# Irritan or Blk dmnd Rhom.....?



## Scolopendra (Feb 24, 2005)

K I've switched up my decision after much reading and post lurking and have decided on a soltary P rather than a gruop..... GOt 2 questions.....I know the rhoms grow slow....but how about the irritans?
Also which a less people shy and more "malevolent"?

Nick


----------



## MR HARLEY (Aug 12, 2003)

Almost the same rate , all serras grow slow


----------



## Scolopendra (Feb 24, 2005)

Good stuff.....how about agression? I would like to fear getting my hand wet.... maybe almost the same way i feel giving my pede water.... = )


----------



## Scolopendra (Feb 24, 2005)

After reading the top 5 post let me reword here.....

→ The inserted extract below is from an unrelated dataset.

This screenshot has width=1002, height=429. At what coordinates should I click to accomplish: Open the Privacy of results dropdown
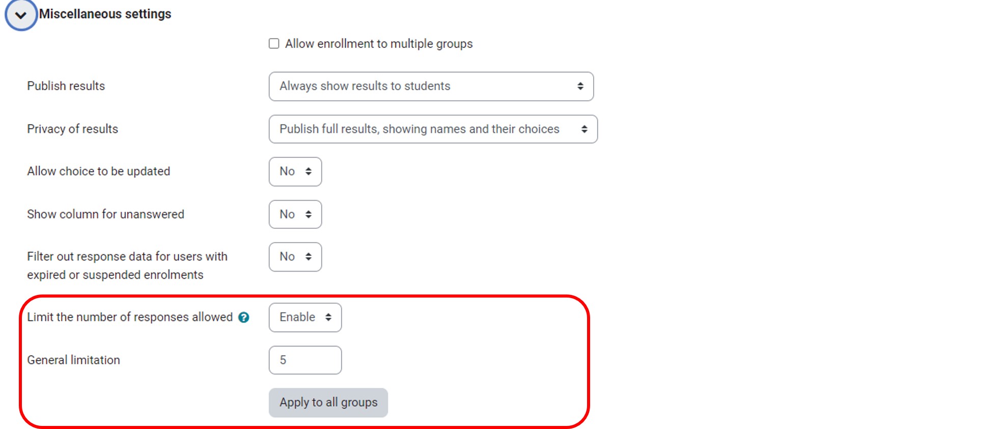(433, 129)
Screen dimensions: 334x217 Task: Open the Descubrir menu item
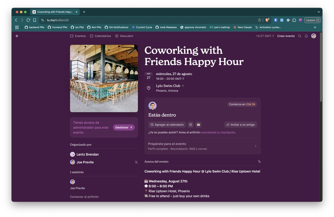click(x=124, y=36)
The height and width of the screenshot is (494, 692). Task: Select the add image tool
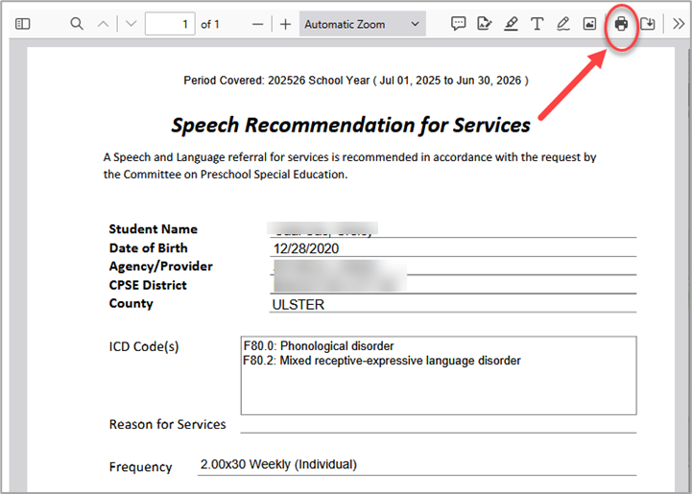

From those that have owned either an Irritan and/or a Blk dmnd Rhom.....what were thier tank habbits....ie reaction to individual people, feeding response (without fasting), activity level?


----------



## rbp 4 135 (Mar 2, 2004)

irritans, wil likely be more active, at small sizes, however a good size rohm would be my choice, and what sized tank?


----------



## Scolopendra (Feb 24, 2005)

Its a 25 gallon cube on a 10 gallon wet dry....Im looking for one that like 2"....3 max....Ive heard the irritans need more langth though....so I'm starting to lean towards a blk diamond, though i cant find any small ones, but i have found some 2" irritan. I'll be getting a 75 long from my friend who is leaving for the military shortly...just waiting on the stand and canopy funds.


----------



## rbp 4 135 (Mar 2, 2004)

what are the dimention LxWxH in inches. you are probably better off getting the irritan, or better yet saying up for a lagrer tank.


----------



## Scolopendra (Feb 24, 2005)

Scolopendra said:


> Its a 25 gallon cube on a 10 gallon wet dry....Im looking for one that like 2"....3 max....Ive heard the irritans need more langth though....so I'm starting to lean towards a blk diamond, though i cant find any small ones, but i have found some 2" irritan. I'll be getting a 75 long from my friend who is leaving for the military shortly...just waiting on the stand and canopy funds.
> [snapback]913292[/snapback]​


THe "cube is 18x18x18".....just over 25 gal....according to LxWxH/231.


----------



## Soldat (Aug 28, 2004)

I own a rhom, so I'll tell you about him. He is a 9 inch black diamond. I got him a month ago and just when he started coming up to the glass I had to move him. I moved him to my planted 75. He hid for about two weeks and now he is amazing. He actually follows me when I pass the tank. He won't attack a hand in the tank, but he doesn't back down either. He is interested every time I come into the room near his tank. He doesn't hide anymore unless I just scare the crap out of him. I love rhoms, and so does everybody else who owns a large rhom.


----------



## rbp 4 135 (Mar 2, 2004)

ya but for those dimentions you would be better off with an irritan.


----------



## kove32 (Oct 26, 2004)

Just get a small black rhom! You'll be fine. Not all species guarentee anything! I have a baby rhom and just look at my sig. He is hella mean!q


----------



## Soldat (Aug 28, 2004)

He was talking about upgrading soon to a 75 or 55. So, thats why he should wait and get a sweet big rhom. Or just what your wallet can handle.


----------



## Scolopendra (Feb 24, 2005)

Soldat said:


> He was talking about upgrading soon to a 75 or 55. So, thats why he should wait and get a sweet big rhom. Or just what your wallet can handle.
> [snapback]913657[/snapback]​


Ild rather grow out a baby....i know it could take like 5 years to get it big...but i'ld rather watch it grow. I think im going to get the irritan....i've never seen one in person but i like the longer body shape they have....


----------



## mori0174 (Mar 31, 2004)

Scolopendra said:


> Its a 25 gallon cube on a 10 gallon wet dry....Im looking for one that like 2"....3 max....Ive heard the irritans need more langth though....so I'm starting to lean towards a blk diamond, though i cant find any small ones, but i have found some 2" irritan. I'll be getting a 75 long from my friend who is leaving for the military shortly...just waiting on the stand and canopy funds.
> [snapback]913292[/snapback]​


irritans need length room no more than any other serra. The 75 gallon you are getting would be perfect for a rhom for a really long time.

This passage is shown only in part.